2018年7月30日月曜日

難しい、悩ましい

情報量をあえて落とすことで聴こえてくる音もあるということは、マニアなら誰でも頭では理解していることと思います。
しかしこのような現象を、性能が高いから聴こえるのだと勘違いしてしまうことも多々あります。

媒体からスタートするオーディオ、出てきた音だけ聴くオーディオでは、正しい判定が難しいのです。

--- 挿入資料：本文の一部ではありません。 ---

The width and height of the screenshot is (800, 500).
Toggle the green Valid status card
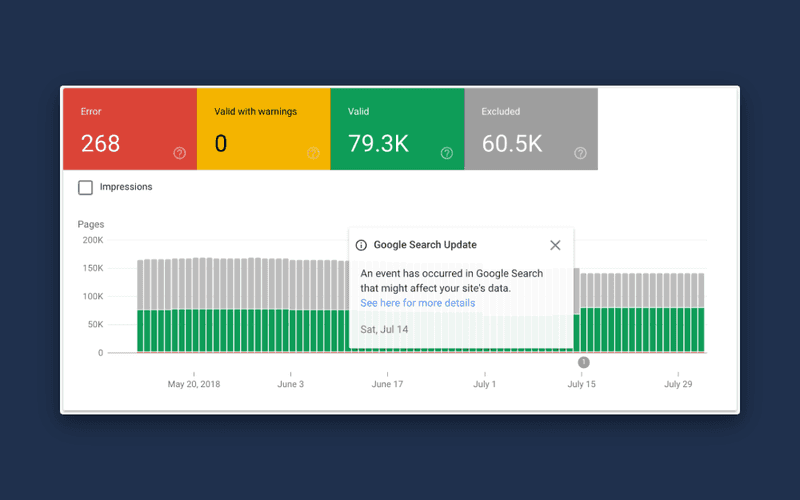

自然の音を聞くにしても、生録音するにしても、この現象は悩ましいものです。


一つ身近なところで例を挙げると、川の音があります。

水量が多い時は、”ザー”という音が大きく聞こえます。少ない時は”チョロチョロ、ポチャポチャ”という音になります。
このように水量によって、”ザー”と”チョロチョロ、ポチャポチャ”の割合が決まります。
”ザー”という音が、やや優先して聞こえるときに、試しにわざと高音域を落として聞いてみると、”チョロチョロ、ポチャポチャ”が、よりハッキリと聞こえてきます。
いわゆるマスキング現象の影響で、”チョロチョロ、ポチャポチャ”が聞こえづらくなっていたので、特定の情報を落とすことにより、聞こえやすくなっただけなのですが、これが媒体化された場合、高性能だから聴こえると勘違いしてしまう場合があるということです。

自分で生録音すると、こんなことも気になります。
そのまま録るか、情報をあえて落とすか・・・はたしてどちらが望ましいのか?
こういった音の判断は現場でも難しいし、悩ましいのです。

*約6か月間、週3~5日、実際に川に出向いて音を聞き続けました。そして今も続けています。

3 件のコメント:

  1. 今回の話題はとても興味深い内容です。

    おそらく生録をした事がない方は、この話しは何の事なのかピンと来ないかも知れませんが、私もこのような体験を沢山しています。
    このKO球氏が指摘しているように、情報量を減らすとあたかもそれが音質良く聞こえてしまったりします。
    私の見立てですが、ハイエンドユーザーからローエンドユーザー関係なく、8割方のオーディオマニアが騙されると思います。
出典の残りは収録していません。